Welcome to another edition of docsmo.com. I am your host, Dr. Paul Smolen, a board certified pediatrician with 32 years of private practice …so far. From gestation to graduation, if it involves children, we talk about it here in the pedcast format. I am SO please to have a returning guest on today’s pedcast, Dr. John Simpson, a licensed psychologist (that means he has a PhD in clinical psychology) who has tremendous insight and experience with families and children. Dr. Simpson has been helping children and families about as long as I have. We have previously spoken about grieving and death as it relates to children, the impact of moving on children, and how parents can become tech savvy. Today, we are going to take on the very important topic of how to help children and families who find themselves in the midst of divorce and separation.
Q 1. What percentage of practice involves divorce? 15-20%
Q2. What is the biggest reason you have children referred to you? Anxiety and depression. However, among families with divorce-70-75%, this is particularly important when there is still conflict between parents. Children not divorcing from the family, just the parents divorcing from each other. Parents need to remember that children’s needs come first, not theirs.
Let’s center on the children-. Parents have a responsibility to put children first.
Some cases this an easy but sometimes not. I like for the family to pretend that they are shareholders in what I call Joey incorporated…stock value measured by Joey’s happiness, stability, friendships etc.
Q3. How does this Joey Incorporated effect the parents’ communication?
Would always make sure that the other shareholder is as strong as possible.
Parents bring different strengths. Children not an emotional dumping ground. Parents need to act like Switzerland during WWII, neutral in their treatment of Joey or Janie, their children.
Q4. Dr. John, tell us how the divorcing parents should talk to their children during the breakup. I ‘m sure this is very difficult for everyone. Be right out there but only information that the child needs! Be specific about the upcoming change but reassuring that their needs and feelings will be considered and respected. (Other points?)
Q5. What can parents do to make the divorce as easy as possible for their children?
Provide predictability and stability. Put the war aside for the sake of the children. Remember the Switzerland rule! (Other points?)
Q6. What is your advice for divorcing parents when their children start to act out, become very angry or destructive? It’s probably time for professional help. It’s also time for help if parents are having communication problems or having difficulty determining what is best for the child. Particularly important point… some children act out as a way to get parents back together in hopes they will reunite or treat each other with respect. Recognize this if it starts to happen. Describe ICU parents? (Other points?)
Q7. When parents are still at war and having trouble communicating, how do you recommend they resolve these issues? McDonald’s rule…explain and describe.
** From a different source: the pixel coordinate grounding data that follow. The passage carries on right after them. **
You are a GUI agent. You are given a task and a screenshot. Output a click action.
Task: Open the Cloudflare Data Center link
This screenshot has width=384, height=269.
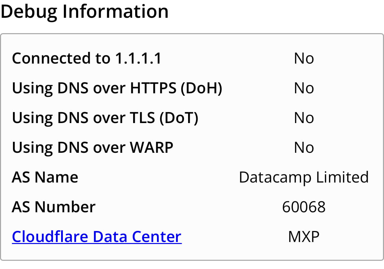pos(97,237)

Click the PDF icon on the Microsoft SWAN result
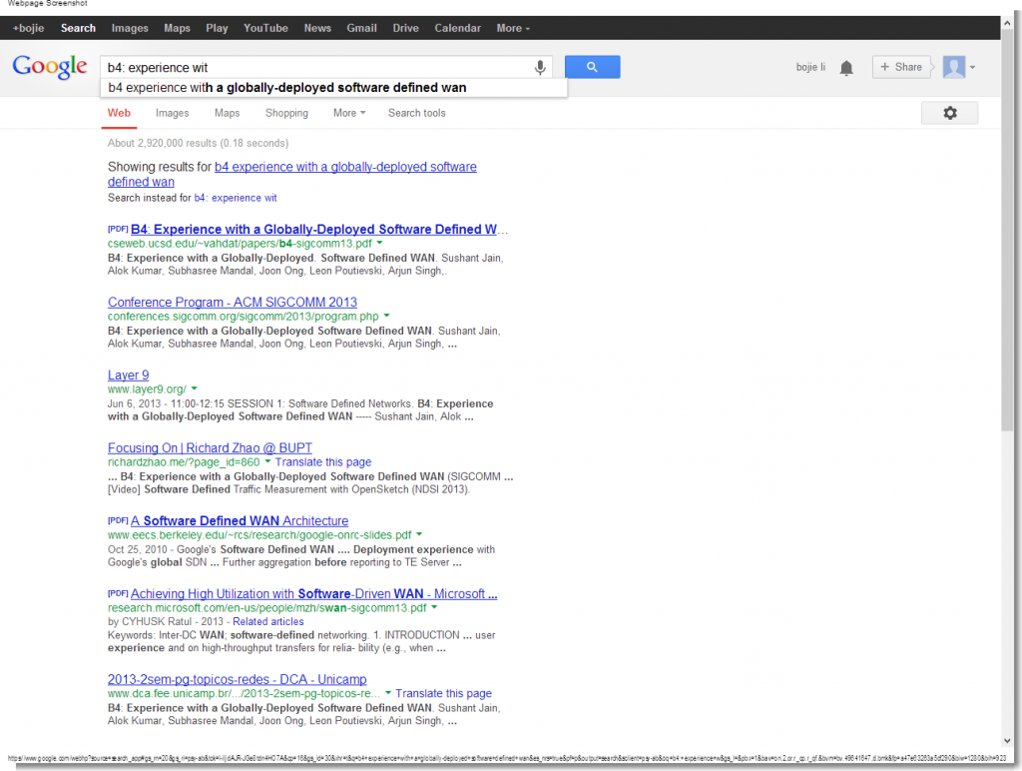click(118, 594)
Q8. What are some of the things you particularly don’t want to see parents do during a divorce? Don’t force a child to take sides. Don’t talk about the other parent to the child. Don’t talk about new dating relationships as a replacement for the missing parent. Don’t quiz the child to get dirt on the divorced parent. Don’t involve the children in any of the “War” conflict between divorced parents. That’s adult stuff only. Don’t overindulge the child out of guilt. Tell the story about the remarried Dad who undermined step mom out of guilt.
So, let me try and sum up the most important things you shared with us today.
-It’s the parents that are divorcing, not the children
-Just because the family structure is changing or different doesn’t mean that parents don’t still need to focus on what’s best for the children… always. The Joey Incorporated analogy is a good way to keep this in mind.
-Children should be kept out of the emotions of the adults in a divorce. They need to be treated like Switzerland in WWII… a neutral party.
-When parents do have emotional, adult issues to settle, they need to use the McDonalds approach…public, brief, quiet, and to the point.
-Dr. Simpson, you gave us a number of don’ts for parents to keep in mind during a divorce.
Don’t force children to take sides
Don’t talk about the other parent in a derogatory manner
Don’t talk about new relationships taking the place of a parent
Don’t quiz a child for information about a parent
Don’t let children get involved in a “War” between parents. Kids don’t get involved in “Adult” stuff
Don’t overindulge a child out of guilt or an attempt to buy their favor
Well, Dr. John Simpson, I can’t thank you enough for sharing some of your wisdom with my listeners and me. You get right to the point and always are helpful. Please promise that you will return soon, won’t you?